» **Instructions for the task**
Starting at the line with "Viewport: 1080px width, 1440px height.", return every line through the final one of the data, word for word. Pictures stay out.

» **Stored data entries**
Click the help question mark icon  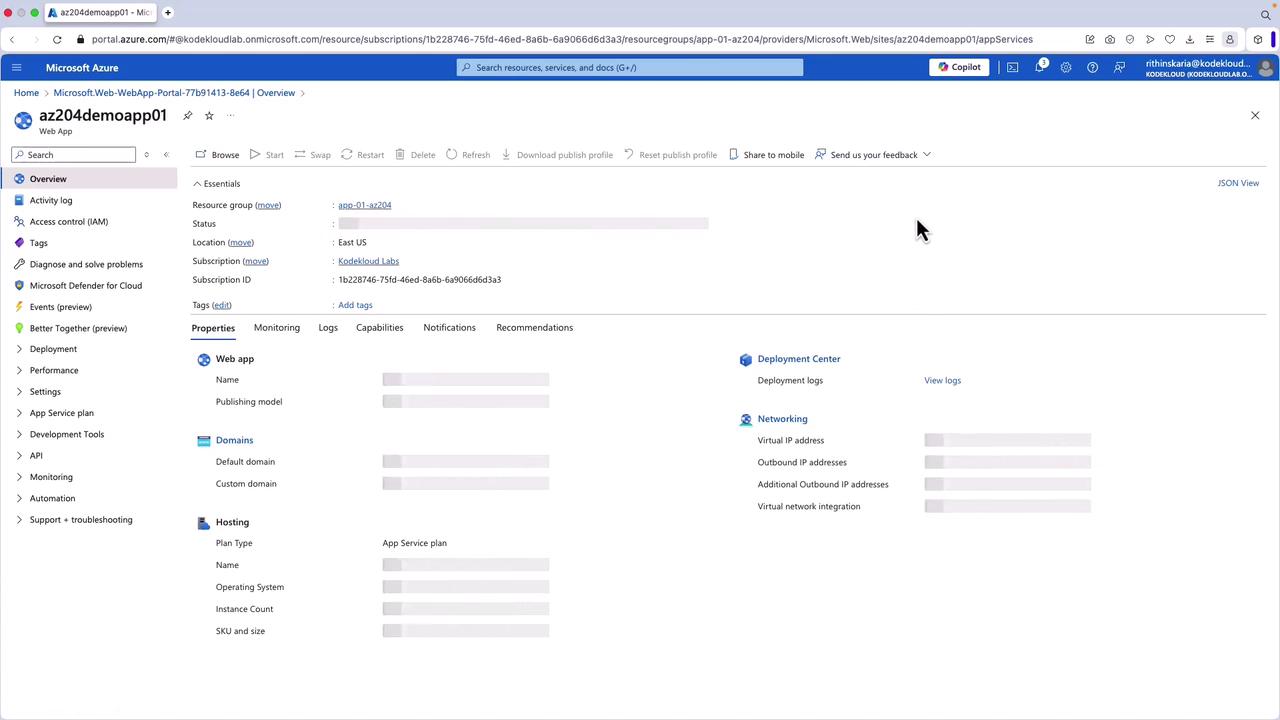coord(1092,67)
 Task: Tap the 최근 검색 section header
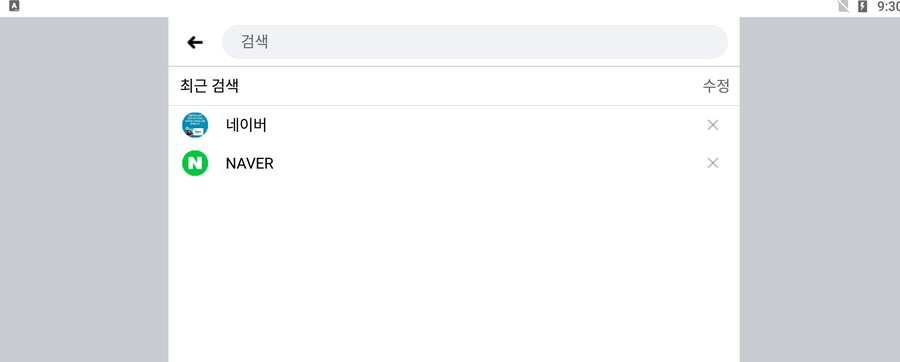tap(210, 86)
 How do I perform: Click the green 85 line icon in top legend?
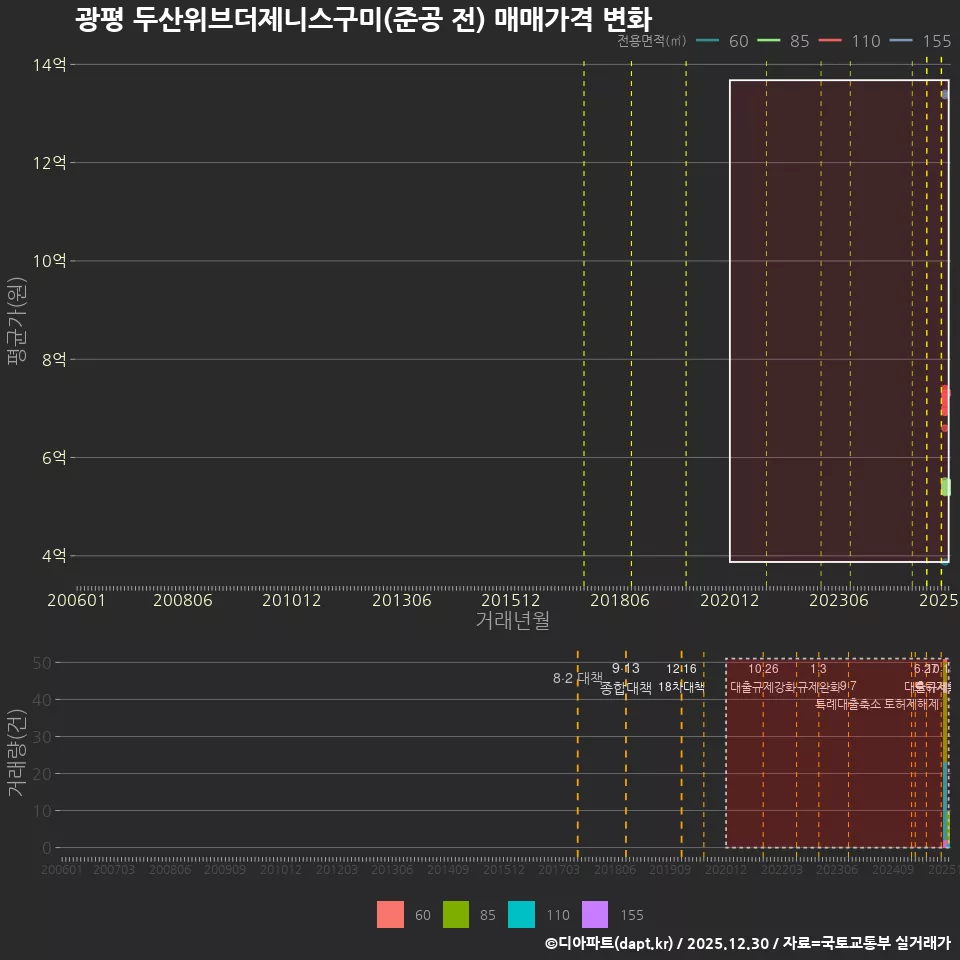click(x=767, y=41)
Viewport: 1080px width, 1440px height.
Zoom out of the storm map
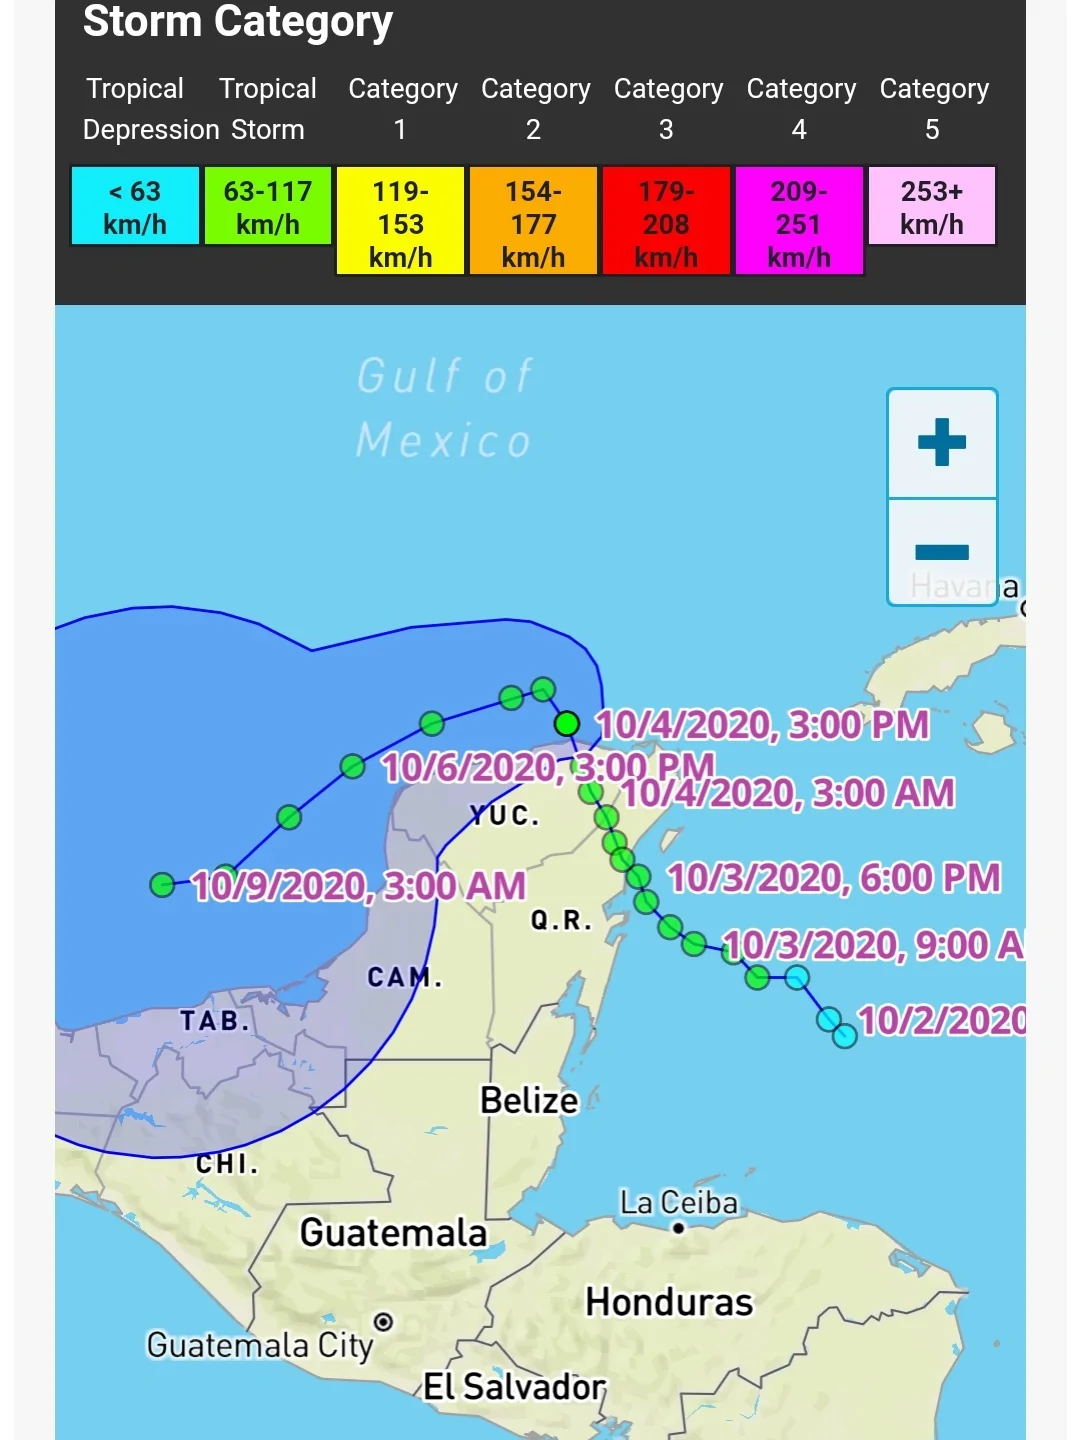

» **Task answer**
Viewport: 1080px width, 1440px height.
Zoom out of the storm map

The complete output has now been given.